From California to Saipan - World War II
Mr. H. Brady, Headquarters Co., 79th Seabees

    I will begin with my navy training. It started at Great Lakes, Ill. We were training for duty aboard ships. My company was to go to New Orleans, La. for Air Craft training. We were to go to New Orleans, La. in abut 3 weeks when my orders were changed to go to Camp Parks, Calif. for training to become a Sea Bee. That was where I was assigned to the 79th NCR Bat. that your father was in. They had just returned from the Aleution Islands. We completed our training in 3 months and was getting our equipment loaded aboard the L.S.T. for duty in the Pacific where, we did not know. We boarded our ships. I was on a troup transport. I remember the afternoon our ship received their orders to head out to sea. There was a very heavy storm along the California coast. When we were going under the Golden Gate Bridge, the ocean became very rough. There was very large waves. We dropped the Harbor Pilot off on a very small boat and we headed out to sea. The waves were now breaking over the bow.  Most of the men had become sea sick. I was one of a few that did not get sea sick. It was terrible for the next three days.

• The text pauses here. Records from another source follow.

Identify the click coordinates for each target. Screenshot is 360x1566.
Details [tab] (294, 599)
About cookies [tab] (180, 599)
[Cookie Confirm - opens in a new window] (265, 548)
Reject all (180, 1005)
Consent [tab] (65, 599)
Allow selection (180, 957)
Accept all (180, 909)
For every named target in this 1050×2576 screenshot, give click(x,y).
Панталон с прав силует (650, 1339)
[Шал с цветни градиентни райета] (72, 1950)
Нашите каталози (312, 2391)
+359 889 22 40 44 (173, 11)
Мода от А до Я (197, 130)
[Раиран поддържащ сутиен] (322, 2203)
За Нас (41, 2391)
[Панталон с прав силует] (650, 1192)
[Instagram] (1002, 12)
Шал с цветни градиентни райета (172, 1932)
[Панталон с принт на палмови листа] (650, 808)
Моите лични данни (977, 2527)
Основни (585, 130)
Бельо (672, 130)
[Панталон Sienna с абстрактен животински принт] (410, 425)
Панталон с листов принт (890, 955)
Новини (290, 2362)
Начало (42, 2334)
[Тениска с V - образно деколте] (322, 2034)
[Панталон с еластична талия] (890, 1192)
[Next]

   The next port we entered was Pearl Harbor. We were not allowed to go ashore, but unloaded mail bags and loaded more aboard. This was the first time we saw what a war zone looked like and lots of the devastation had been cleared up.  But there was plenty that would only be healed by time.   We were there about a week. We were going out to sea in a big convoy. We were on a zig-zag course westward.

   We arrived what I remember in the Marshalls. I think it was Kwajalien. We anchored in a large bay with many other ships. We unloaded all mail bags and picked up many. We also took on fresh water, ship fuel, food. This island was so devastated from the battle fought there.  It was so terrible. It looked like the destruction just happened the night before we arrrived. We sailed out of the bay just before sunset and joined with another big convoy. We were on our way to Saipan. This we did not know. The weather was very nice on the last leg of our journey and nights we would sleep out on the steel decks with just our blanket and pillow. We knew we were entering into the zone where each day was a precious gift to the living and so many would die many miles from the town and small country villages they lived in. Names of towns like Hershey, Pennsylvania, or Hay, Washinton or Walla Walla, Washington. We arrived on Saipan. The dreams of war had now become a reality.